A distant popping commenced, and we sat, our eyes trained toward the sound even though Boston was thirty miles away.

“Do you hear that?” I asked.

“Do I hear what?” Jerry grumbled. He didn’t like climbing near as much as I did and was ready to head back down. I clutched at his arm and shushed him. The sound came again, a faint rumbling, like thunder in the sky, but the air did not smell wet and the sun blazed hot overhead.

“It’s gonna rain, and we’re up here,” he whined again. “I’m hungry too. Let me have that apple.”

I mimicked the sound, popping the air between my lips, so faint, so far away, and suddenly I knew. “It’s cannon fire, Jerry. It’s a cannonade!”

“It is not! You’ve never heard cannons, Rob.”

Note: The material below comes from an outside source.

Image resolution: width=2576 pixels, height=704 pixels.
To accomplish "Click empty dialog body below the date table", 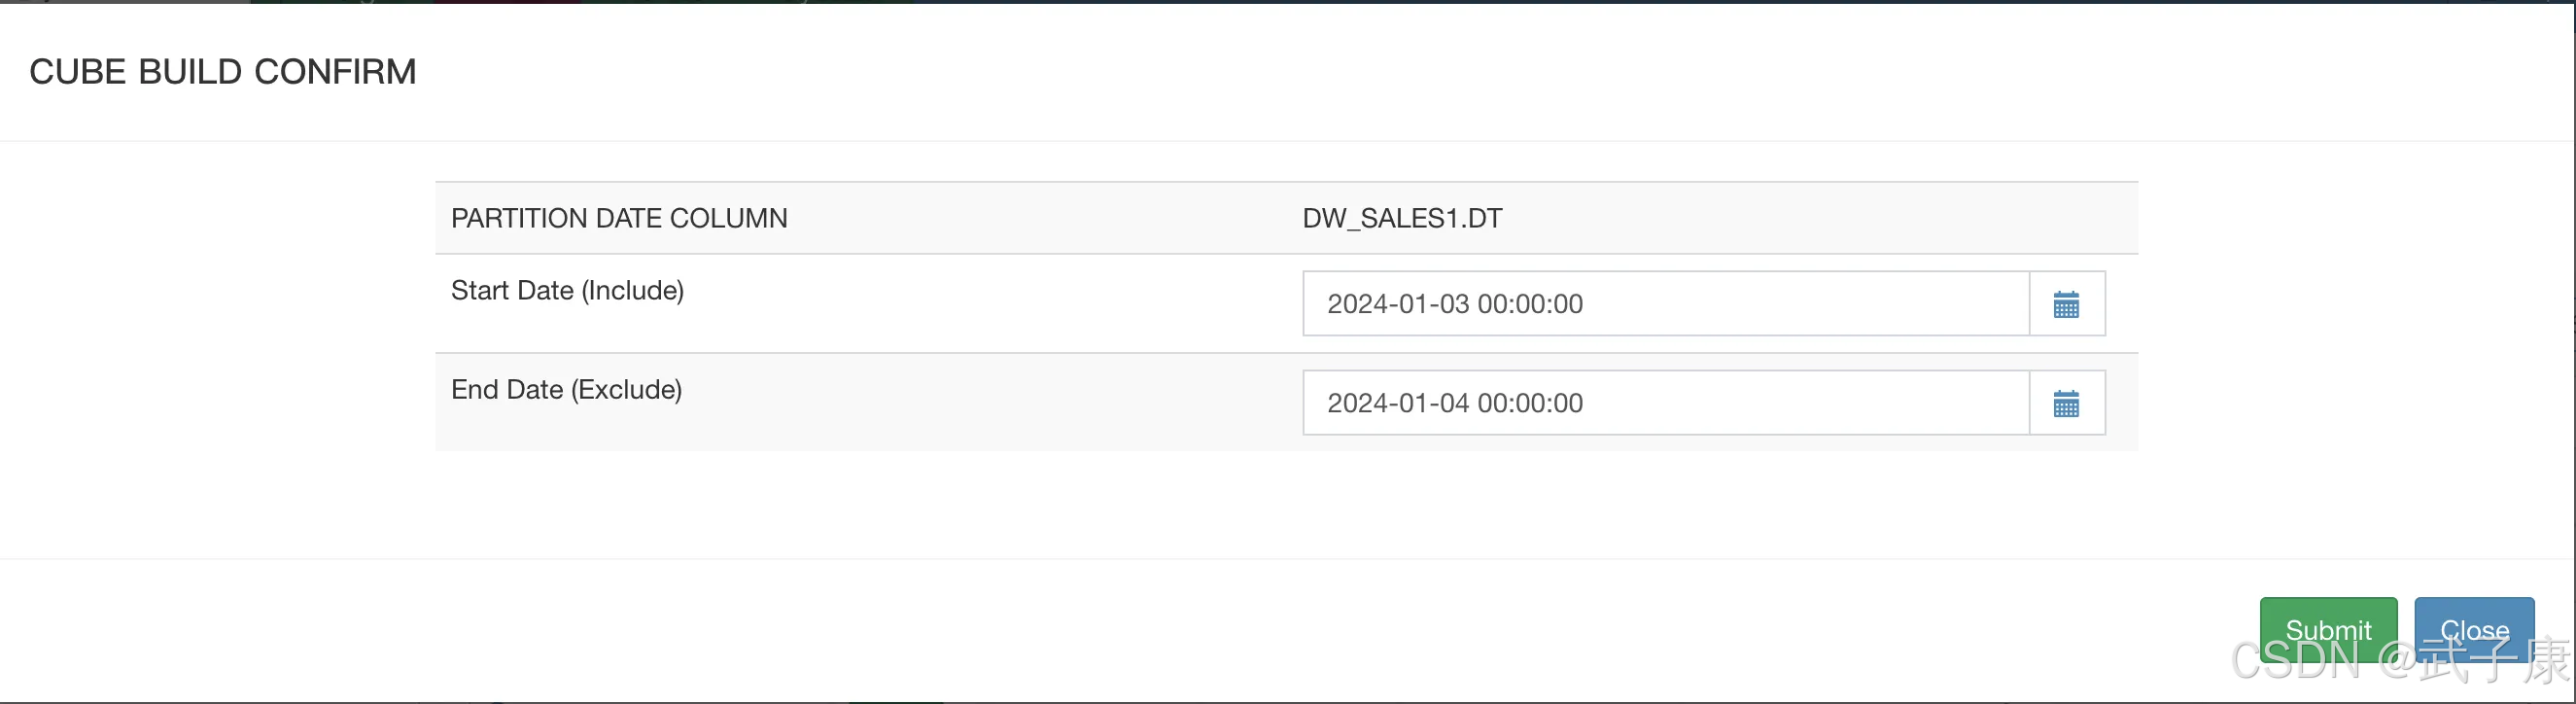I will pyautogui.click(x=1286, y=505).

I had begun to run, scrabbling up to the top so I could see even farther. Jerry wasn’t far behind. He knew I was right. We watched as smoke rose into the June sky.

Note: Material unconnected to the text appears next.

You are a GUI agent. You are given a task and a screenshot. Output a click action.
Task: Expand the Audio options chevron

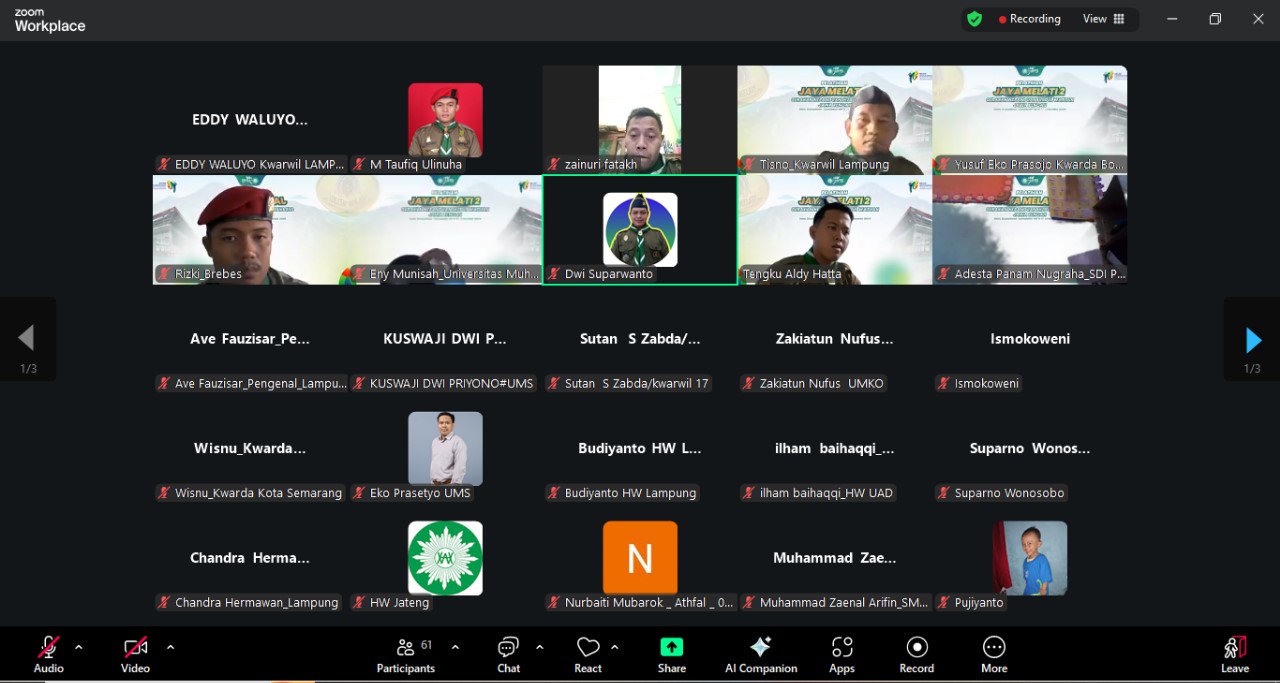pos(79,647)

“Do you think that’s coming from Boston?” he asked, awed.

“Yes. I do. It’s . . . happening.”

It was beginning. Not just a skirmish or a protest or throwing tea into the harbor. It wasn’t pamphlets and speeches and practice drills on town greens. It wasn’t even a skirmish in the woods. It was cannons. Warships. Thousands wounded. Hundreds killed.

It was war.

I slept in fits and starts for days afterward. One would think I’d seen the battle up close instead of from a green hill thirty miles away. The sounds of battle followed me into sleep and became mocking voices urging me to join the fight. I did not believe the dreams were from God. They were too much in my own mind and heart to give Him the blame or the glory.

But the boom and the bellow of warships and cannons had awakened something in me, and I wasn’t the only one. We were all caught up in the swell. That is what it felt like—a great, sweeping wave that carried us into the sea of revolution.

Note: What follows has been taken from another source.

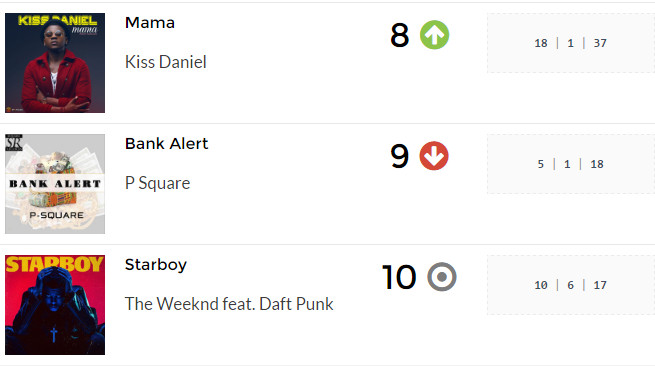Viewport: 655px width, 388px height.
Task: Click the stats box showing 10 | 6 | 17
Action: (571, 285)
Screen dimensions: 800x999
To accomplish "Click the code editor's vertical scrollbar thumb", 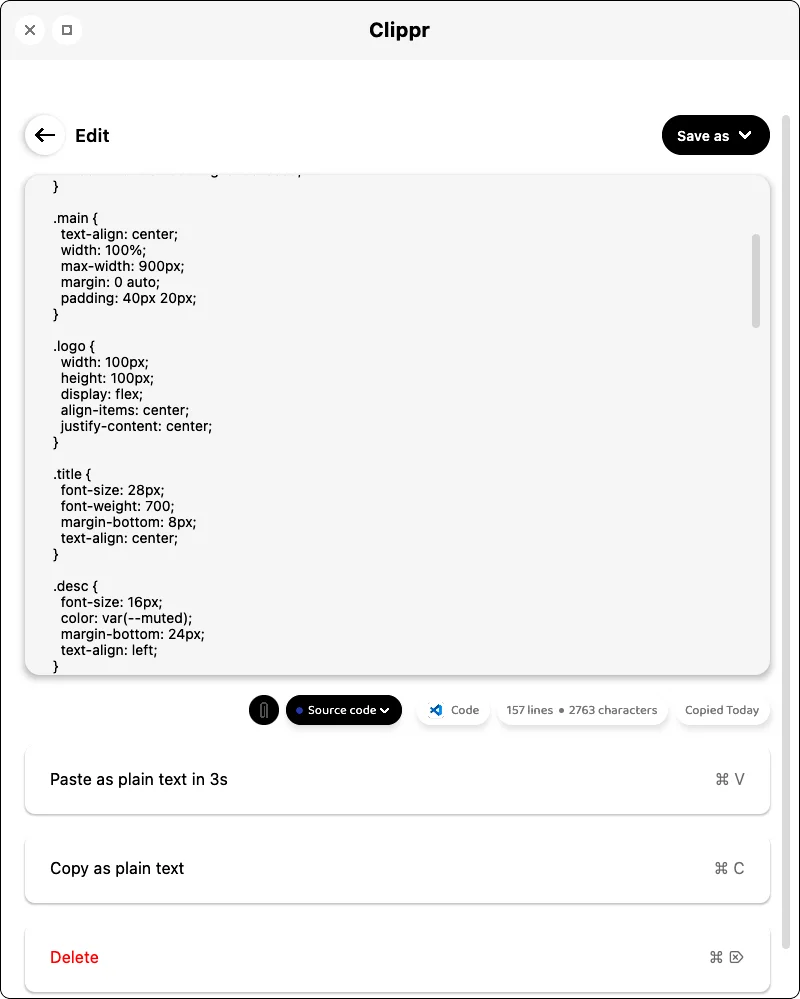I will 756,280.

Every young man felt the beckoning, I think. I felt it too. More than anything, it was a call to adventure, to heroism, and no one wanted to miss out.

They were calling it a Pyrrhic victory for the Crown, which meant the objective was reached but great losses were taken in the process. The Americans had built a redoubt and other smaller fortifications on the hills overlooking the harbor on the Charlestown side. The British had far superior numbers in addition to gunships, and their men were ordered up the hill in a full-frontal assault. It wasn’t until after the third wave and many British deaths that the colonials, out of ammunition and powder, abandoned the redoubt and retreated down the other side of Breed’s Hill. British losses were over a thousand men dead or wounded, including one hundred officers. Colonial forces lost less than half that number, but among the fallen was Dr. Joseph Warren, one of the famous Sons of Liberty. Overnight, his name became a rallying cry.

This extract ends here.